Dataset entries:
*****
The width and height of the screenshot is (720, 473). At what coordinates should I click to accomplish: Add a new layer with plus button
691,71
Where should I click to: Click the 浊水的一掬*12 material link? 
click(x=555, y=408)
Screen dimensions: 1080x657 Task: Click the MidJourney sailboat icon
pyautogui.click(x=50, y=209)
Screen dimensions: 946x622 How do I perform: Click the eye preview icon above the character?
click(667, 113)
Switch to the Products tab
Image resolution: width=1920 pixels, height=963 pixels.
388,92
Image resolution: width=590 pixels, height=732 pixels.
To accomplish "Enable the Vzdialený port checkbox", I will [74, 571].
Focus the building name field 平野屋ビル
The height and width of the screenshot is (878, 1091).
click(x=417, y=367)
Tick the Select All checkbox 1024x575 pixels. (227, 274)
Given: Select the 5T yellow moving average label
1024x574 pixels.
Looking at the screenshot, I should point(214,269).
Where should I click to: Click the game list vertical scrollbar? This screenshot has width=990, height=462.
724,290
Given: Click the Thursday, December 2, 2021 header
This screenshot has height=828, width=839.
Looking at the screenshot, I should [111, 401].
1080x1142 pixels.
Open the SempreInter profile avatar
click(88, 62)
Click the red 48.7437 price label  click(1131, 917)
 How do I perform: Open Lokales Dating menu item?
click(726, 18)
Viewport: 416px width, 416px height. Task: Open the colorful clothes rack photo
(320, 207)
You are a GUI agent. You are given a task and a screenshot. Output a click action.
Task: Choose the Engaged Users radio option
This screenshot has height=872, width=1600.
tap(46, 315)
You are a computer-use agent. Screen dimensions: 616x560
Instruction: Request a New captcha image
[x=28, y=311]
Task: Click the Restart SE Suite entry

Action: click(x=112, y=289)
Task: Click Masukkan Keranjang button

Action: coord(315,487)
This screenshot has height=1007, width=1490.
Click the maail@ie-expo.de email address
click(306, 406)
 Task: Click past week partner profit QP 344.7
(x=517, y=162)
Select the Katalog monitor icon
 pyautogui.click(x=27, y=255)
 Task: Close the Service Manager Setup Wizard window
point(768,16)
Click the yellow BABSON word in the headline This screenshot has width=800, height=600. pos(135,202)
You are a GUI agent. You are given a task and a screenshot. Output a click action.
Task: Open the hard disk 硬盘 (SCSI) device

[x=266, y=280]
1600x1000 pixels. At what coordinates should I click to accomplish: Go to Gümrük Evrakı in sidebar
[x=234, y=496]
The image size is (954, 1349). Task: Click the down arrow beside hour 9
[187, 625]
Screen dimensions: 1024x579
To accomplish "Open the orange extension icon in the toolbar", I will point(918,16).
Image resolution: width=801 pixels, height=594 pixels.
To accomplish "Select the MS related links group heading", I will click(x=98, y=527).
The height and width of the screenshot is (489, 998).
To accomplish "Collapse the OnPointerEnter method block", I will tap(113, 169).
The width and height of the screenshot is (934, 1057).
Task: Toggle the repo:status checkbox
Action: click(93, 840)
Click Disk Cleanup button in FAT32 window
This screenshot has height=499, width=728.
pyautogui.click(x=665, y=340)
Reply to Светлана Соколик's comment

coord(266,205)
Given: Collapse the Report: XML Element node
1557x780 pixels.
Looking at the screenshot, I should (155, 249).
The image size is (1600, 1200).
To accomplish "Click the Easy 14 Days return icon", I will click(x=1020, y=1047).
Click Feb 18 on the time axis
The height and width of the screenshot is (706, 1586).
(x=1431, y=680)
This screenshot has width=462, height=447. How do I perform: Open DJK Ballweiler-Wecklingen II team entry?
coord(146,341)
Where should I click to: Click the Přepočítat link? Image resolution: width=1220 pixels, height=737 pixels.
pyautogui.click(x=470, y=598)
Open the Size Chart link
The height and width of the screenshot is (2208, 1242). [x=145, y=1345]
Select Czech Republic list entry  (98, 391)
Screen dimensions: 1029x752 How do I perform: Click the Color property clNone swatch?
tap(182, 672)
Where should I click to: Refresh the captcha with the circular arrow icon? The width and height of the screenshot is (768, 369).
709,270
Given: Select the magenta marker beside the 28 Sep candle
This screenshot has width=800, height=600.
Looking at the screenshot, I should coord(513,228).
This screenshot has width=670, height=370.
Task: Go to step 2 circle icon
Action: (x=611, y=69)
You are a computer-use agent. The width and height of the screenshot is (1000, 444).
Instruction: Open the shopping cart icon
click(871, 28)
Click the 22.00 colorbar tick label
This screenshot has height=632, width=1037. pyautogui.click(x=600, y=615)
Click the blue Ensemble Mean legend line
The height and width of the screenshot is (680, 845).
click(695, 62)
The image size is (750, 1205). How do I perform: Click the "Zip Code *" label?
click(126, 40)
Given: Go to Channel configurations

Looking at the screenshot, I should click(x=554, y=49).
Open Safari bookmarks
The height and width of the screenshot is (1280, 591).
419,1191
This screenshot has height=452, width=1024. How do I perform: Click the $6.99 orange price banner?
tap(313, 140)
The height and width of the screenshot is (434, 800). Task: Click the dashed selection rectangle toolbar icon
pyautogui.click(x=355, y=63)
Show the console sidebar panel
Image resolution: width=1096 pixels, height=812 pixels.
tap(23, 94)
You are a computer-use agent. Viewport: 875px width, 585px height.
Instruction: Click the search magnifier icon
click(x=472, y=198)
*****
• **PROBLEM DETAILS**
When you copy the data, keep every line word for word.

• **ANSWER TO THIS PROBLEM**
The width and height of the screenshot is (720, 473). At what coordinates should I click to accomplish: Add a new layer with plus button
691,71
Where should I click to: Click the 浊水的一掬*12 material link? 
click(x=555, y=408)
Screen dimensions: 1080x657 Task: Click the MidJourney sailboat icon
pyautogui.click(x=50, y=209)
Screen dimensions: 946x622 How do I perform: Click the eye preview icon above the character?
click(667, 113)
Switch to the Products tab
Image resolution: width=1920 pixels, height=963 pixels.
388,92
Image resolution: width=590 pixels, height=732 pixels.
To accomplish "Enable the Vzdialený port checkbox", I will [74, 571].
Focus the building name field 平野屋ビル
The height and width of the screenshot is (878, 1091).
click(x=417, y=367)
Tick the Select All checkbox 1024x575 pixels. (227, 274)
Given: Select the 5T yellow moving average label
1024x574 pixels.
Looking at the screenshot, I should point(214,269).
Where should I click to: Click the game list vertical scrollbar? This screenshot has width=990, height=462.
724,290
Given: Click the Thursday, December 2, 2021 header
This screenshot has height=828, width=839.
Looking at the screenshot, I should [111, 401].
1080x1142 pixels.
Open the SempreInter profile avatar
click(88, 62)
Click the red 48.7437 price label  click(1131, 917)
 How do I perform: Open Lokales Dating menu item?
click(726, 18)
Viewport: 416px width, 416px height. Task: Open the colorful clothes rack photo
(320, 207)
You are a GUI agent. You are given a task and a screenshot. Output a click action.
Task: Choose the Engaged Users radio option
This screenshot has height=872, width=1600.
tap(46, 315)
You are a computer-use agent. Screen dimensions: 616x560
Instruction: Request a New captcha image
[x=28, y=311]
Task: Click the Restart SE Suite entry

Action: click(x=112, y=289)
Task: Click Masukkan Keranjang button

Action: coord(315,487)
This screenshot has height=1007, width=1490.
Click the maail@ie-expo.de email address
click(306, 406)
 Task: Click past week partner profit QP 344.7
(x=517, y=162)
Select the Katalog monitor icon
 pyautogui.click(x=27, y=255)
 Task: Close the Service Manager Setup Wizard window
point(768,16)
Click the yellow BABSON word in the headline This screenshot has width=800, height=600. pos(135,202)
You are a GUI agent. You are given a task and a screenshot. Output a click action.
Task: Open the hard disk 硬盘 (SCSI) device

[x=266, y=280]
1600x1000 pixels. At what coordinates should I click to accomplish: Go to Gümrük Evrakı in sidebar
[x=234, y=496]
The image size is (954, 1349). Task: Click the down arrow beside hour 9
[187, 625]
Screen dimensions: 1024x579
To accomplish "Open the orange extension icon in the toolbar", I will point(918,16).
Image resolution: width=801 pixels, height=594 pixels.
To accomplish "Select the MS related links group heading", I will click(x=98, y=527).
The height and width of the screenshot is (489, 998).
To accomplish "Collapse the OnPointerEnter method block", I will tap(113, 169).
The width and height of the screenshot is (934, 1057).
Task: Toggle the repo:status checkbox
Action: click(93, 840)
Click Disk Cleanup button in FAT32 window
This screenshot has height=499, width=728.
pyautogui.click(x=665, y=340)
Reply to Светлана Соколик's comment

coord(266,205)
Given: Collapse the Report: XML Element node
1557x780 pixels.
Looking at the screenshot, I should (155, 249).
The image size is (1600, 1200).
To accomplish "Click the Easy 14 Days return icon", I will click(x=1020, y=1047).
Click Feb 18 on the time axis
The height and width of the screenshot is (706, 1586).
(x=1431, y=680)
This screenshot has width=462, height=447. How do I perform: Open DJK Ballweiler-Wecklingen II team entry?
coord(146,341)
Where should I click to: Click the Přepočítat link? Image resolution: width=1220 pixels, height=737 pixels.
pyautogui.click(x=470, y=598)
Open the Size Chart link
The height and width of the screenshot is (2208, 1242). [x=145, y=1345]
Select Czech Republic list entry  (98, 391)
Screen dimensions: 1029x752 How do I perform: Click the Color property clNone swatch?
tap(182, 672)
Where should I click to: Refresh the captcha with the circular arrow icon? The width and height of the screenshot is (768, 369).
709,270
Given: Select the magenta marker beside the 28 Sep candle
This screenshot has width=800, height=600.
Looking at the screenshot, I should coord(513,228).
This screenshot has width=670, height=370.
Task: Go to step 2 circle icon
Action: (x=611, y=69)
You are a computer-use agent. The width and height of the screenshot is (1000, 444).
Instruction: Open the shopping cart icon
click(871, 28)
Click the 22.00 colorbar tick label
This screenshot has height=632, width=1037. pyautogui.click(x=600, y=615)
Click the blue Ensemble Mean legend line
The height and width of the screenshot is (680, 845).
click(695, 62)
The image size is (750, 1205). How do I perform: Click the "Zip Code *" label?
click(126, 40)
Given: Go to Channel configurations

Looking at the screenshot, I should click(x=554, y=49).
Open Safari bookmarks
The height and width of the screenshot is (1280, 591).
419,1191
This screenshot has height=452, width=1024. How do I perform: Click the $6.99 orange price banner?
tap(313, 140)
The height and width of the screenshot is (434, 800). Task: Click the dashed selection rectangle toolbar icon
pyautogui.click(x=355, y=63)
Show the console sidebar panel
Image resolution: width=1096 pixels, height=812 pixels.
tap(23, 94)
You are a computer-use agent. Viewport: 875px width, 585px height.
Instruction: Click the search magnifier icon
click(x=472, y=198)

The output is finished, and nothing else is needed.